After the installation, open a terminal and start the Julia REPL (i.e., the interactive prompt) with
julia
To run the scripts in the examples directory and allow for fully reproducible results, we have used Julia's package manager to pin all packages to a fixed release. This makes it straightforward to reproduce the Julia environment in which all the results presented were created.
If you have not done it yet, clone the repository where this code is stored:
git clone https://github.com/trixi-framework/talk-2022-juliacon_toolchain.git
Then, navigate to your repository folder and install the required packages:
cd talk-2022-juliacon_toolchain
julia --project=. -e 'using Pkg; Pkg.instantiate()'
This will download and build all required packages, including the ODE package
OrdinaryDiffEq, the visualization
package GLMakie,
the mesh generator HOHQMesh.jl,
and Trixi.
The --project=.
argument tells Julia to use the Project.toml
and Manifest.toml
files from this repository to figure out which packages to install.

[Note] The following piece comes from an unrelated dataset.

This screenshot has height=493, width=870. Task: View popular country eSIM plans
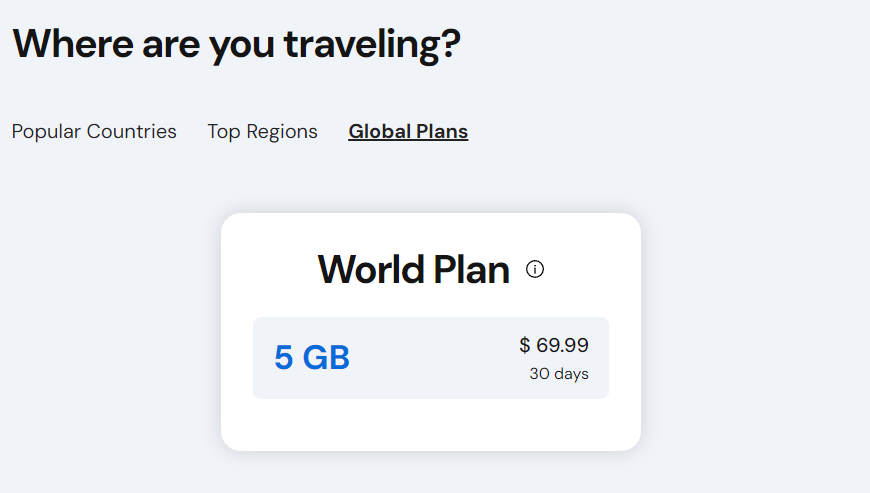pos(94,131)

Once the initialization and installation is complete you must start Julia with the
--project
flag set to your local clone of this repository
julia --project=@.
To reproduce the figures and create the mesh file output execute from the REPL
include(joinpath("examples", "interactive_cylinder_with_sine_walls.jl"))
This will create the directory out
where the mesh file is saved.
The elixir file described in the presentation to setup and run a simulation
of Mach 2 flow over a cylinder is elixir_euler_mach2_cylinder.jl
.
To run the simulation up to a final time of 0.5, execute from the REPL
using Trixi
trixi_include(joinpath("examples", "elixir_euler_mach2_cylinder.jl"), tspan=(0.0,0.5))
where the final time is adjusted within the trixi_include
call.
This simulation to the final time 0.5 takes approximately 20 minutes on a single thread.
To visualize the solution sol
at the final time execute
using GLMakie
pd = PlotData2D(sol)
plot(pd["rho"])
The script build_mesh_and_run_mach2_cylinder.jl
executes the entire toolchain
described in the talk. That is, the script generates the mesh, runs the simulation,
visualizes the final result in Makie, converts the output files to VTK format
using Trixi2Vtk, and saves them to the plot_files
directory. Execute this script with
include(joinpath("examples", "build_mesh_and_run_mach2_cylinder.jl"))
As written, the script elixir_euler_mach2_cylinder.jl
sets tspan = (0.0, 0.0)
on line 94.
This can be adjusted
to take a different final time, e.g., the final time for the video is 2.25.
To reproduce the ParaView visualization, first open ParaView (after
downloading and installing it if necessary).
Then load the ParaView state by clicking
through File -> Load State
and open supersonic_cylinder_state.pvsm
.
Next, from the prompt "Load State Data File Options" select "Choose File Names",
navigate to the plot_files
directory and select the appropriate
solution.pvd
and solution_celldata.pvd
files.
This repository was initiated by Andrew R. Winters.
The contents of this repository are licensed under the MIT license (see LICENSE.md).